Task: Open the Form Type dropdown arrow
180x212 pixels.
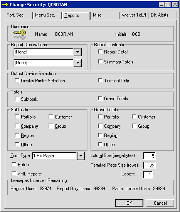Action: tap(81, 156)
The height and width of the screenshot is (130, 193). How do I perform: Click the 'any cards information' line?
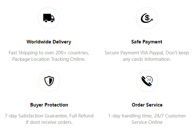pyautogui.click(x=147, y=59)
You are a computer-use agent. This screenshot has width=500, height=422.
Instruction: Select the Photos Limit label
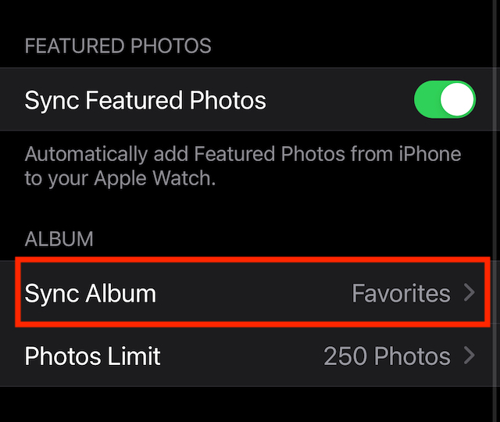point(93,356)
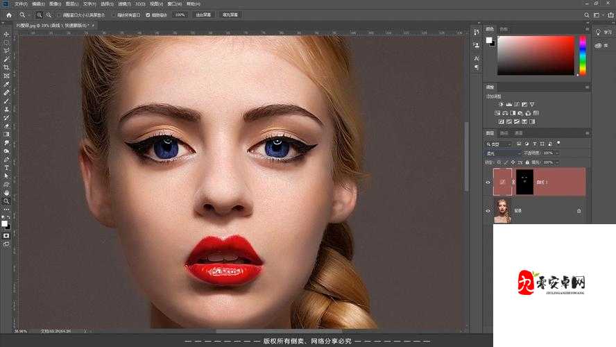Select the Zoom tool in the left toolbar
Image resolution: width=616 pixels, height=347 pixels.
[x=6, y=201]
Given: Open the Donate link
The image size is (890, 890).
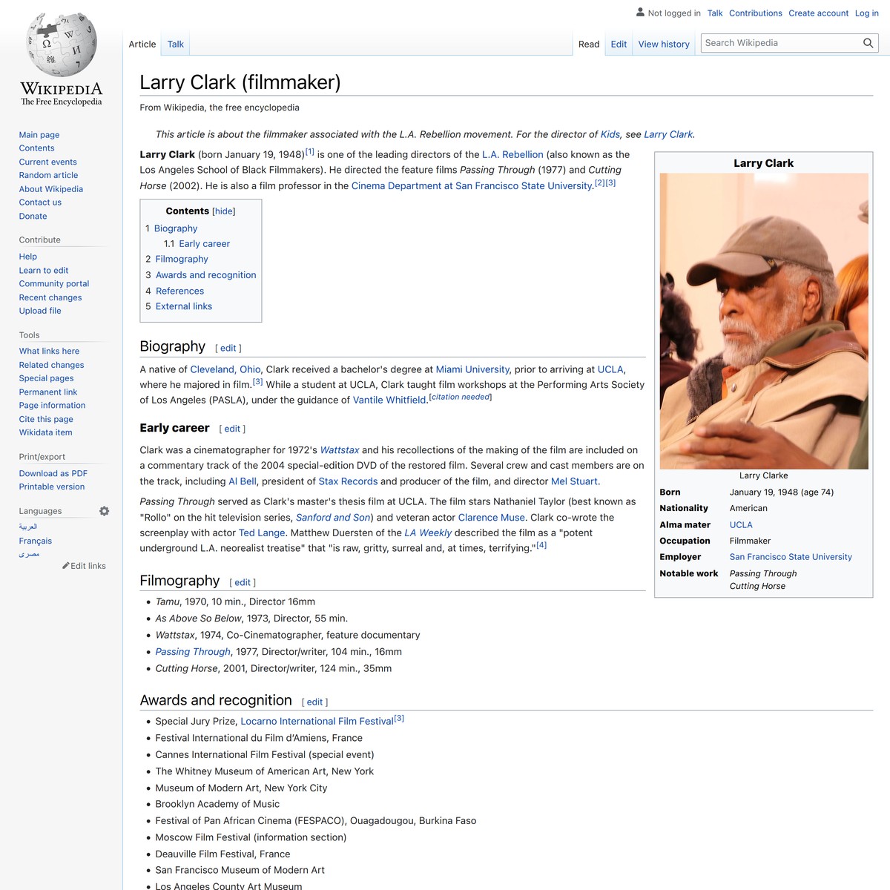Looking at the screenshot, I should (x=33, y=216).

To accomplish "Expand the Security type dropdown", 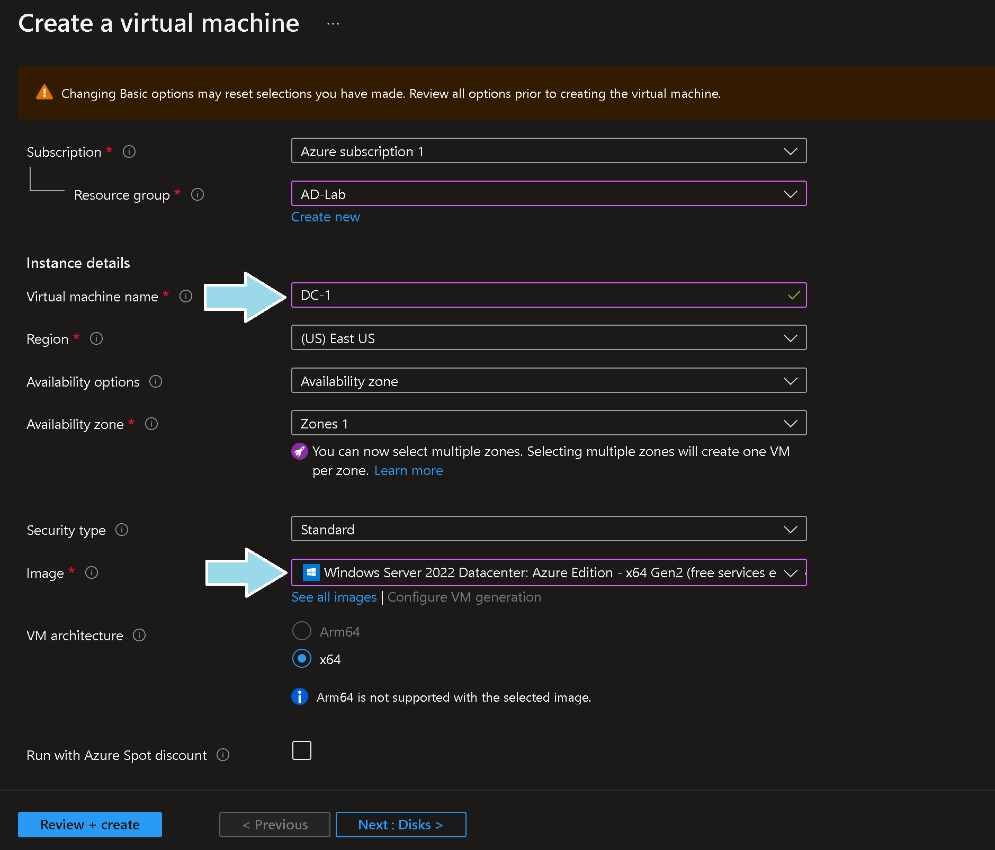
***
What the exercise asks: Wherever the string "Open" occurs in a line of the listing above, count that line, and report only the total.

Reply: 2